Image processing workflow. Raw images were subject to dark field subtraction, flat field normalization, background subtraction using the remaining signal frames from the initial acquisition, and geometric correction from pre-defined geometric reference.

2.3.1. Conventional spectral image processing

Optical emission images from the porcine target under single spot conventional PBS proton beam irradiation were collected and processed as outlined in figure 2. The emitted optical spectra were recorded and corrected using known filter quantum efficiencies to allow for direct comparison between spectral bands. Single spot profiles were isolated and fit to 2D Gaussian profiles; the central profile amplitudes were used as optical signal strength quantities for each wavelength measurement. Individual spot profiles were further normalized and compared with the expected Gaussian profile from the treatment planning system to evaluate the spatial profile agreement.
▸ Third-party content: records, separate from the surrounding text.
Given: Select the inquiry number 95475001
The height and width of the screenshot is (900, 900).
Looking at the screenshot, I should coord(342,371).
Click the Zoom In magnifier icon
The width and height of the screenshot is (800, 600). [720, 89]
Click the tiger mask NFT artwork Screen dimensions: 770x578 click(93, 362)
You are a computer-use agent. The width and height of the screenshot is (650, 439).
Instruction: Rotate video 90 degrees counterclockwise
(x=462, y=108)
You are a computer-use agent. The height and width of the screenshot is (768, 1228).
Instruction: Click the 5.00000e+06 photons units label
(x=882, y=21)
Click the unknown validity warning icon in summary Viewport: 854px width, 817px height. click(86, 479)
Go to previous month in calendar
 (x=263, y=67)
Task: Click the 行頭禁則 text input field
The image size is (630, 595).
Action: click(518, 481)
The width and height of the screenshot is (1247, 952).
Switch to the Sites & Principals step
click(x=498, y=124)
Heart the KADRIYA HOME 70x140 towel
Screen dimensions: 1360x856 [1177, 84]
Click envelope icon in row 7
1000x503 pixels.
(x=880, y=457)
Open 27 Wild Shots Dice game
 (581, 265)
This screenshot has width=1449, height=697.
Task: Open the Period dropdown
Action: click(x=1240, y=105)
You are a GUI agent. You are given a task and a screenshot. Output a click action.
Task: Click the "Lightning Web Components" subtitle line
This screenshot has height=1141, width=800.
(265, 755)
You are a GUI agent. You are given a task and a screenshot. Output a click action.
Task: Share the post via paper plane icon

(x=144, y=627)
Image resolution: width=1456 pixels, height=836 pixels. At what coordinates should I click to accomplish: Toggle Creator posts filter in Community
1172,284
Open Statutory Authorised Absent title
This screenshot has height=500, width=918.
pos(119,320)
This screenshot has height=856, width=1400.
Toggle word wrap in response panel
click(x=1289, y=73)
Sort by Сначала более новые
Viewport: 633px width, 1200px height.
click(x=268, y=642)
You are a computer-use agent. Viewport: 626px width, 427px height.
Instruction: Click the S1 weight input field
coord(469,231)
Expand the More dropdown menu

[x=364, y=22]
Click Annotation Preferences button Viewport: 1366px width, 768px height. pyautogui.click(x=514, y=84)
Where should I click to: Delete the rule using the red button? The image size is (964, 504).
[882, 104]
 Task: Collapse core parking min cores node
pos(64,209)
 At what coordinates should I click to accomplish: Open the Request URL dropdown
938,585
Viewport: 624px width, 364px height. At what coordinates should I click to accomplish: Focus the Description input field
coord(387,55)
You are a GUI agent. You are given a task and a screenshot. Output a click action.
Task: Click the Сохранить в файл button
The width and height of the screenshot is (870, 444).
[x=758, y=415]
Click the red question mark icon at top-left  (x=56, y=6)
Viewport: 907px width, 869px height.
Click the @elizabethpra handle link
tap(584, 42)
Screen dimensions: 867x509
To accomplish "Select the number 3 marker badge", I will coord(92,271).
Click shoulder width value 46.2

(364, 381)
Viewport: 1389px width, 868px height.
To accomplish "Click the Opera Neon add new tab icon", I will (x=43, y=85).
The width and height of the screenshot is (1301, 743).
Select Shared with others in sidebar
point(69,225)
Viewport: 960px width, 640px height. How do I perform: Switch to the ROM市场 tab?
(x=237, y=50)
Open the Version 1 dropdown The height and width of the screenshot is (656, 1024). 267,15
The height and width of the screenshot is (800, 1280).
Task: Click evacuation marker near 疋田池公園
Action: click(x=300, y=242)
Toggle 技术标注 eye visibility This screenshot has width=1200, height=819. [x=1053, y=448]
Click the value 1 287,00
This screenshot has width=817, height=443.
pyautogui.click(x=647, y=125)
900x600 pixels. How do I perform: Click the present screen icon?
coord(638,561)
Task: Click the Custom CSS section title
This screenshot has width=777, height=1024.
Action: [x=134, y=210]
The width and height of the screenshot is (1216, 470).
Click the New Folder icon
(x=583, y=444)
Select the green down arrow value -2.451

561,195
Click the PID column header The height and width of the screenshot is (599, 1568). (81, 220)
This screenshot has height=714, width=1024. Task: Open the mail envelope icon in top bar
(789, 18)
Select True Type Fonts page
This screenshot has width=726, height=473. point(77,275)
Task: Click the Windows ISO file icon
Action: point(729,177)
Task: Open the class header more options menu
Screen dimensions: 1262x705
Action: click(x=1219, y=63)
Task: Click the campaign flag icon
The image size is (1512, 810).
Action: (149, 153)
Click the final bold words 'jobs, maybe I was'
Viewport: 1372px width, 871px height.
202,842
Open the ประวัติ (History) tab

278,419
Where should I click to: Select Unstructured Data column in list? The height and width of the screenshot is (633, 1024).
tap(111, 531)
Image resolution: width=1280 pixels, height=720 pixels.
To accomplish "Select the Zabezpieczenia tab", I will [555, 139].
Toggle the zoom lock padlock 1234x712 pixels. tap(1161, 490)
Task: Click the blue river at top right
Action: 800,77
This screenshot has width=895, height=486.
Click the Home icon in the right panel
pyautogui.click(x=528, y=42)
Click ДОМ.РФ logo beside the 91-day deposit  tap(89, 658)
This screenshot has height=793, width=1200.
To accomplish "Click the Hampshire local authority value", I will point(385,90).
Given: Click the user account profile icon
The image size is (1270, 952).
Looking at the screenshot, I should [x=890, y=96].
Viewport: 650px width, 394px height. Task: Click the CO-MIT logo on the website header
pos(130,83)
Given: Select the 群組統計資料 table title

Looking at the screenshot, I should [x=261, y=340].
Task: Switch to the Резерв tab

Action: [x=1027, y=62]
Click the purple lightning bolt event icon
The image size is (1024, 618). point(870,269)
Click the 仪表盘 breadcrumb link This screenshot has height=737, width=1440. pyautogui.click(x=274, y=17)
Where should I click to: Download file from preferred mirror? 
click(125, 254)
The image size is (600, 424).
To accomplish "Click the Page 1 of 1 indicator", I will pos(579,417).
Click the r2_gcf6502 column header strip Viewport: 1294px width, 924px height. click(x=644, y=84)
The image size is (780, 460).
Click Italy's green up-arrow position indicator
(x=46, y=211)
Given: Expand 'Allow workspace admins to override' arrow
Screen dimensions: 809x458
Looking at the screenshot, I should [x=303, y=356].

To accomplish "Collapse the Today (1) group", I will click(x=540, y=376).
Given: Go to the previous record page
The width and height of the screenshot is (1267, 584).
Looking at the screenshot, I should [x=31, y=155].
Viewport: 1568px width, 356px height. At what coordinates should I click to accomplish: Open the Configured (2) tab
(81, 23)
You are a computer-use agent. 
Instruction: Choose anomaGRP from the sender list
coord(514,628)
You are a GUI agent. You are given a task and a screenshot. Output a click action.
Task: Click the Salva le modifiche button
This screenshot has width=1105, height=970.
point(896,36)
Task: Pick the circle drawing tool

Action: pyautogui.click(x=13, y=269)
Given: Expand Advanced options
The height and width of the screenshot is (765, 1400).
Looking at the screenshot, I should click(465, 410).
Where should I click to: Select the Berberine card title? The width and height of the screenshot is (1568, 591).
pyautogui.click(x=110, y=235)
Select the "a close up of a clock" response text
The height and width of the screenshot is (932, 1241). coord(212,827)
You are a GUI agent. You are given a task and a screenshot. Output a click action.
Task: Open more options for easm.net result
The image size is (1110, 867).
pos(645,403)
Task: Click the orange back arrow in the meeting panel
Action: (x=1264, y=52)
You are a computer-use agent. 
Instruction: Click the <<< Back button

2.3.2. UHDR scatter phantom image processing

Images obtained during UHDR PBS proton irradiation of the tissue-mimicking phantom were processed to identify the spot centroid locations. A surrounding region of 100 pixels (28 mm) around the center of each spot was isolated and the resulting cropped images were averaged. The average spot profiles were then fitted to a 2D double Gaussian function with a constant offset. For each energy, the spot intensity was integrated based on the fit function and compared in order to identify trends in energy dependence. During UHDR proton beam imaging, it was observed that the LUX19HS sensor’s light response showed a digitization error leading to value rounding in the 3.6–4.0 digital number (DN) range after background subtraction. This resulted in step-like features with constant intensity output (i.e. DN 3.8) spanning the entirety of the 3.6–4.0 DN range. As a result, pixels reporting the affected intensity levels were excluded from the fitting algorithm to maintain accuracy. Uncertainty bounds were derived using a numerical bootstrapping approach (1000 iterations) where the population of single spot frames considered for averaging was uniformly sampled with replacement. The mean values from the resulting distributions of integrated intensities were plotted with corresponding single standard deviation bounds in figure 5.

Figure 5.

Figure 5.

Difference of cross-sectional profiles of the average spot images for (a) 229.1 MeV and (b) 250 MeV demonstrate the dependence of surface emission signal intensity on proton beam energy. Intensity values affected by sensor loss of signal differentiability are marked red and were excluded from the fitting algorithm. (c) Dose normalized relative spot intensities are plotted with respect to the corresponding energies indicating the energy dependence of approx. 1%/MeV in the measured energy region.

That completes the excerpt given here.